--- WORK INSTRUCTIONS ---
[a] In the passage on John Major's 1997 general election, which day does Paul Foot say Major chose for the vote?
[b] Continue the satirical passage on John Major's 1997 election and Jonathan Aitken from its last sentence.

No one else has made the EU more unpopular in the UK than the man who recently
admitted that he believes he is “Elvis”. This probably explains his handling of
the EU’s casino-like finances: Brussels and Las Vegas look almost identical.
5.
Far-sighted decisions. On the face of it, the most magnificently bonkers
political decision in modern times was John Major’s calling of the 1997 general
election. The greatest journalist of his generation, Paul Foot, described it
thus: “Legendary and stupefying was the crassness of John Major, but his supreme
achievement was to select May Day, the traditional day of celebration for the
international labour movement, as the time when the British people, after five
more grim years of Tory rule, were finally allowed to go to the polls.” And, one
might add, ensure near annihilation of the Tories as a political force for more
than a decade. Foot obviously could not see Major’s visionary strategy. (Foot
was infected with that wholly disagreeable British disease of belittling
Britain’s most brilliant sons. Not content with being the sole recipient of this
yobbo behaviour, Foot passed on this disgraceful sneering at the best of what
Blighty has to offer to Auberon Waugh and the rest of his chums. They thought it
amusing to poke fun at someone as distinguished and decent as Jonathan Aitken.
How wrong they were! Thankfully, Aitken had a shield of something and a sword of
something else to fight the something or other.)

--- DATASET EXCERPT ---
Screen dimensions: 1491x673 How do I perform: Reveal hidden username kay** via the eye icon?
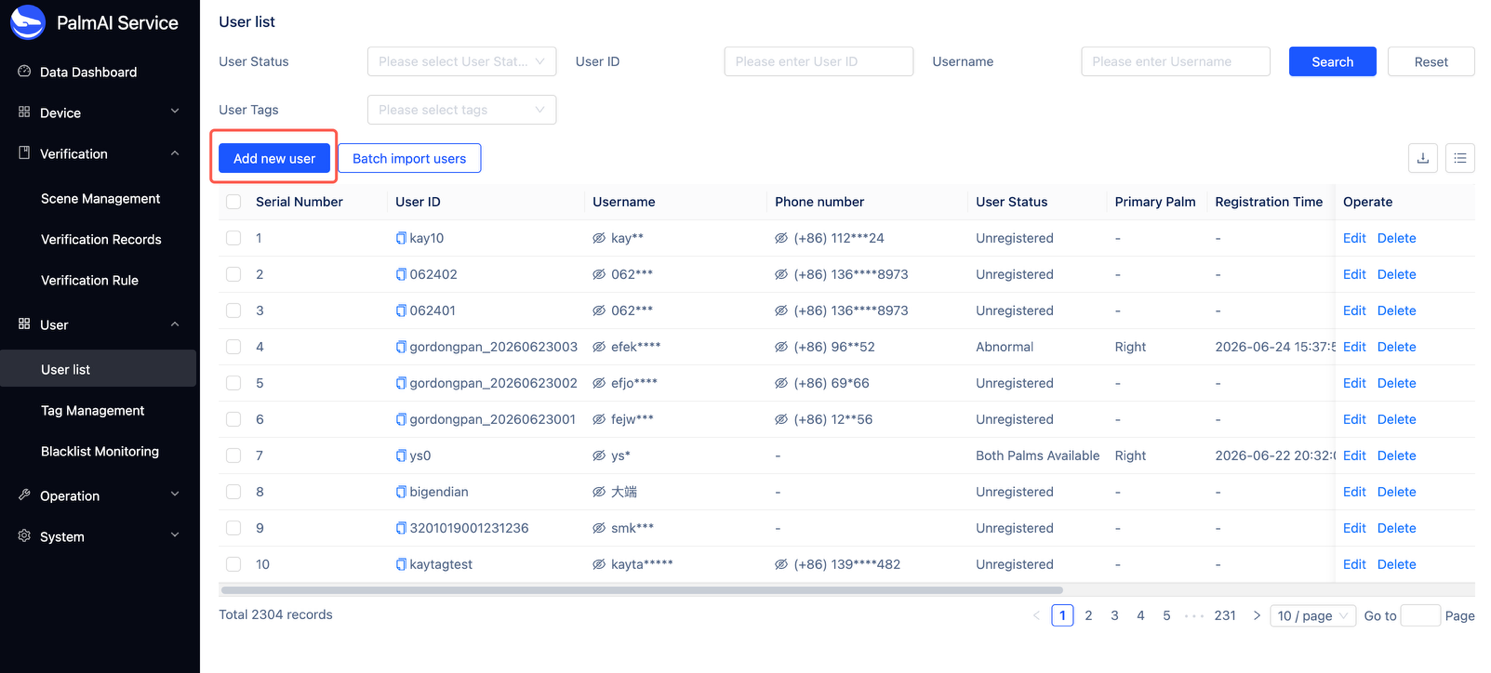click(x=599, y=238)
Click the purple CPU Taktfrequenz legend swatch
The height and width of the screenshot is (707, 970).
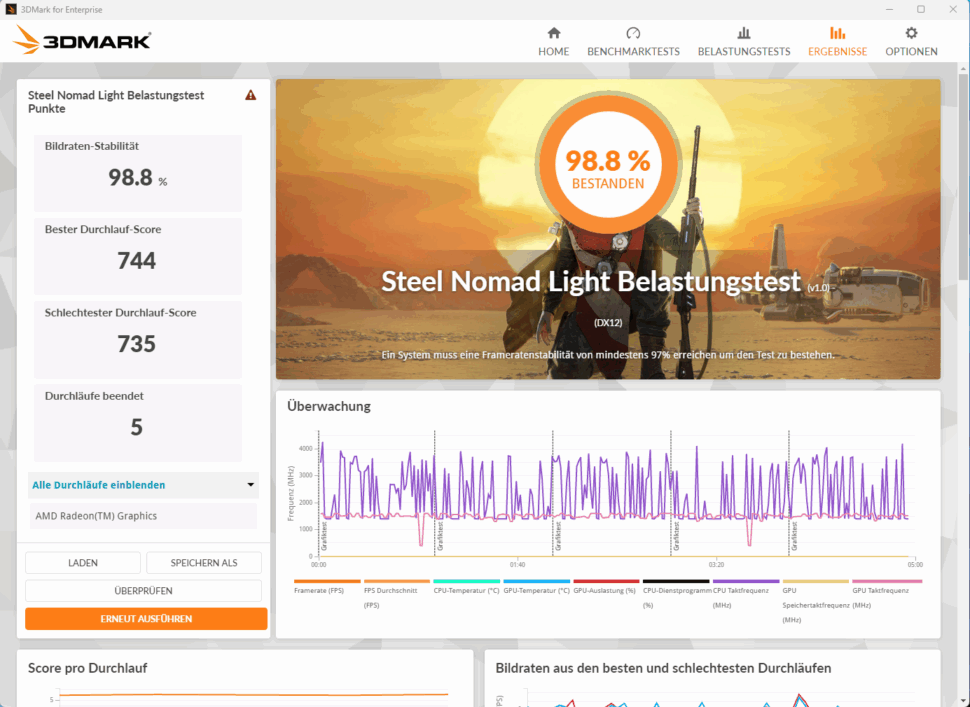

--- PER-TASK ANSWERS ---
[a] May Day.

[b]
Major’s
strategy, however, contrary to Foot’s baseless insinuations that it was
foolhardy, has merely been too profound to be understood. That it is profound
cannot be questioned; what it meant has yet to be deciphered. We are left with
two choices. 1. Major possesses deific powers of far-sightedness and whose
“mysterious way” and “wonders to perform” cannot be understood by, well, anyone.
2. He is non compos mentis. The second choice is clearly preposterous. Thus, by
reductio ad absurdum – or just by absurdum? – Major is not only god-like but in
fact is (Hallelujah! Eureka! Stopthisatonceyoufool!)…dare I say it?
A
ministerial post held alternately by Jeffrey Archer and Mark Thatcher, in a new
Ministry of Information, must be created to control the flow of information that
makes politicians look as dumb as stumps, mad or bigoted, and to eradicate the
info (ejected into something known as a memory hole) if necessary. Mr Archer
(or, as he is known in heaven, King Solomon II) and Mr Thatcher (strangely known
as “mastermind” by fantasist public schoolboy coup plotters he has, of course,
never met) are the only people who can be invested of this delicate task and
trusted to not misuse it. Nurse, my medication!